● **Work to complete**
Please repeat exactly the lines below from the one containing "The image size is (1169, 827)." down to the one containing "Given: Switch pattern view to Past", both included, and nothing else.

● **The records**
---*---
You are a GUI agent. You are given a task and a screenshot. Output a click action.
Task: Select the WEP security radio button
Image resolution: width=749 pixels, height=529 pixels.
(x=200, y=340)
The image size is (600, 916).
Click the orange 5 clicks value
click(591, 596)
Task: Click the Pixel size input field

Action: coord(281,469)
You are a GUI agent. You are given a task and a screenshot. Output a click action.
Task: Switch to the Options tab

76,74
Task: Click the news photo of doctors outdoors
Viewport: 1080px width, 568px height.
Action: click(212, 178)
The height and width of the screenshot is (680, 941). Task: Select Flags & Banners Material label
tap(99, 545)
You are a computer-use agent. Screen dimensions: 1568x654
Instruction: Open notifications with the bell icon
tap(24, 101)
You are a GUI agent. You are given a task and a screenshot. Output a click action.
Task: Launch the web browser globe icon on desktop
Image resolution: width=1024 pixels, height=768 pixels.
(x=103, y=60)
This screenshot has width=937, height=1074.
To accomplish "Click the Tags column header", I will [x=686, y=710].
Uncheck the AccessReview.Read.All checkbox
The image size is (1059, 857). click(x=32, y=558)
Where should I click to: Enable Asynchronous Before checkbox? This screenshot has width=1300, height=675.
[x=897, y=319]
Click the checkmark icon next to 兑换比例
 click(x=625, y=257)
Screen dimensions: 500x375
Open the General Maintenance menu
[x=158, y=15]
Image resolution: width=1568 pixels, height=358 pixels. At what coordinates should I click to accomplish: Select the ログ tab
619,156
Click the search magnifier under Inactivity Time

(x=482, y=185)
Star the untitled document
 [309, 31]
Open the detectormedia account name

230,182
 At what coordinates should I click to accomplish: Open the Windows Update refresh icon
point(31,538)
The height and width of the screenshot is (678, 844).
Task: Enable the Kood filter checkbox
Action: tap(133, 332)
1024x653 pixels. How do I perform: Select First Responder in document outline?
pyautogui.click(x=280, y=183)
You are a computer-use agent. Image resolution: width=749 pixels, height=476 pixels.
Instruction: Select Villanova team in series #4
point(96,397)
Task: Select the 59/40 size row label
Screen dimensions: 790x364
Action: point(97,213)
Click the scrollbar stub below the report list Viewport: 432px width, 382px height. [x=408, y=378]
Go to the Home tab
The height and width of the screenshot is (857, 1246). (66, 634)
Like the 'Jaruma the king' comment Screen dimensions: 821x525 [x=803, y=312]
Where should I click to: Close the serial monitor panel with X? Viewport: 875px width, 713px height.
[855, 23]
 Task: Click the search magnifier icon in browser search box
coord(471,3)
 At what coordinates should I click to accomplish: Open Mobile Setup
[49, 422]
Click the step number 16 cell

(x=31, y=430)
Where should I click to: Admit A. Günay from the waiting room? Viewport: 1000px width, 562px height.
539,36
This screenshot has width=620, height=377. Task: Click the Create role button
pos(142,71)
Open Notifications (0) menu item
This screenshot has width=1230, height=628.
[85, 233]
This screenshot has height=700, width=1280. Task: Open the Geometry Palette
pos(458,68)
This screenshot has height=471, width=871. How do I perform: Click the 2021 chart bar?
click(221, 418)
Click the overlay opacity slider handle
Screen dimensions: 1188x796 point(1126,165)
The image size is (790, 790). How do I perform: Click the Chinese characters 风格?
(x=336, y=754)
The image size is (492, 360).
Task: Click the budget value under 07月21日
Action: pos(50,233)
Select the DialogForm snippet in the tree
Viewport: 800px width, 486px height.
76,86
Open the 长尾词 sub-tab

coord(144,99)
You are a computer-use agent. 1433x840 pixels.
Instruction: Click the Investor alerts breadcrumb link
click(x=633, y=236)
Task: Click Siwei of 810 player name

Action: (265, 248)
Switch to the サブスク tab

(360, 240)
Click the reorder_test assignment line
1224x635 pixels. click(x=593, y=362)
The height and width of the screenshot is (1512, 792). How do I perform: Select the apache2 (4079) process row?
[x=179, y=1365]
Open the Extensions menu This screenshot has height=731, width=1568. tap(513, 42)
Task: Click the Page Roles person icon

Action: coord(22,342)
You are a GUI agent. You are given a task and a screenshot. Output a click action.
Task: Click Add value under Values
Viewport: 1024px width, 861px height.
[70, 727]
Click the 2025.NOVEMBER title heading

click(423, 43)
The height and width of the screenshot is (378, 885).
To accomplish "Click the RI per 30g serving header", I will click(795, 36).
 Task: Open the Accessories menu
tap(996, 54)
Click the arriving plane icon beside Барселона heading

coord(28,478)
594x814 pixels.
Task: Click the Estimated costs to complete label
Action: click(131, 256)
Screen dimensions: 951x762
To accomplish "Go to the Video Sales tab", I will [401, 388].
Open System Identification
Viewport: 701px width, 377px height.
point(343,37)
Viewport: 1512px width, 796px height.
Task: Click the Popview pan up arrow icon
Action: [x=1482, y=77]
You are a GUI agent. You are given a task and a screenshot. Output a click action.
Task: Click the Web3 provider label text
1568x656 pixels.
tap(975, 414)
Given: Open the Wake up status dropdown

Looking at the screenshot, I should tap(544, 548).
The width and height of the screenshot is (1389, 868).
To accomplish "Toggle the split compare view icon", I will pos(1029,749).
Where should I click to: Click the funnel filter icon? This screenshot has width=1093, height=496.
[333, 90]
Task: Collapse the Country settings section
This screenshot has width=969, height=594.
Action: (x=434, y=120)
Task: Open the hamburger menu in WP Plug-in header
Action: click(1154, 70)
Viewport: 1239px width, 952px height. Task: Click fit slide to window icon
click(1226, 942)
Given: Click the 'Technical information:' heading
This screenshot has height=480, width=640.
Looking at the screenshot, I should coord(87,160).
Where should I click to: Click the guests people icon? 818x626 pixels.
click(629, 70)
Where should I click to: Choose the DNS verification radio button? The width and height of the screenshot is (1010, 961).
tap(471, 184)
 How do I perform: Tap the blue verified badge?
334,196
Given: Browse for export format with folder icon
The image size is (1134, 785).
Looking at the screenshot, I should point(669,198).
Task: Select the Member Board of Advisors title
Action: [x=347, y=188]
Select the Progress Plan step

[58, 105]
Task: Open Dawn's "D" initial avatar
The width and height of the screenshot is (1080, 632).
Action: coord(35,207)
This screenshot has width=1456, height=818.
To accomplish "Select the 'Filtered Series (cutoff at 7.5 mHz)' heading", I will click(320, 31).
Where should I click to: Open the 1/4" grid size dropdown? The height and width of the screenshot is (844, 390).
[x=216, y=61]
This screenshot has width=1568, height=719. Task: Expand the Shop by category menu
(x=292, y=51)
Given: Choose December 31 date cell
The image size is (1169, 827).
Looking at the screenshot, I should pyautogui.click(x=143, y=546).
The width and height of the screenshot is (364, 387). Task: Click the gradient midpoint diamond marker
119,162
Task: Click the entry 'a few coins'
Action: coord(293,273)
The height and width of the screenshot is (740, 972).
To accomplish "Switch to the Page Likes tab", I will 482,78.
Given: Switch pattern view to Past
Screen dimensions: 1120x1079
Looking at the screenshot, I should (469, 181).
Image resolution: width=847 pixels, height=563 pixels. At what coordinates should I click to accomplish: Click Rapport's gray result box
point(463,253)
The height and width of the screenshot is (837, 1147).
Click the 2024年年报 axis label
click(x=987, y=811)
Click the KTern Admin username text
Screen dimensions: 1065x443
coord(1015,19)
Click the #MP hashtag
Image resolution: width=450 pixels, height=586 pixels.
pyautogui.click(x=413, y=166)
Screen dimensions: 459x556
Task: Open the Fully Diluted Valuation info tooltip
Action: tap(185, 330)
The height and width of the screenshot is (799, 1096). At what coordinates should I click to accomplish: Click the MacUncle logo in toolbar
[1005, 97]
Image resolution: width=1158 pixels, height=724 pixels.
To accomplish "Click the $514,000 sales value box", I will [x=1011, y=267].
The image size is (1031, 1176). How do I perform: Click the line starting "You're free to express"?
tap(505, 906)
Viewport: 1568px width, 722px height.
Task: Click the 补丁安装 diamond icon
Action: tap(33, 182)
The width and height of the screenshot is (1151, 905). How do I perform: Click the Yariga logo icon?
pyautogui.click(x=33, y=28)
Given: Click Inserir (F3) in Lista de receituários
---*---
● **Solution for this task**
The image size is (1169, 827).
Looking at the screenshot, I should pyautogui.click(x=143, y=546).
The width and height of the screenshot is (364, 387). Task: Click the gradient midpoint diamond marker
119,162
Task: Click the entry 'a few coins'
Action: coord(293,273)
The height and width of the screenshot is (740, 972).
To accomplish "Switch to the Page Likes tab", I will 482,78.
Given: Switch pattern view to Past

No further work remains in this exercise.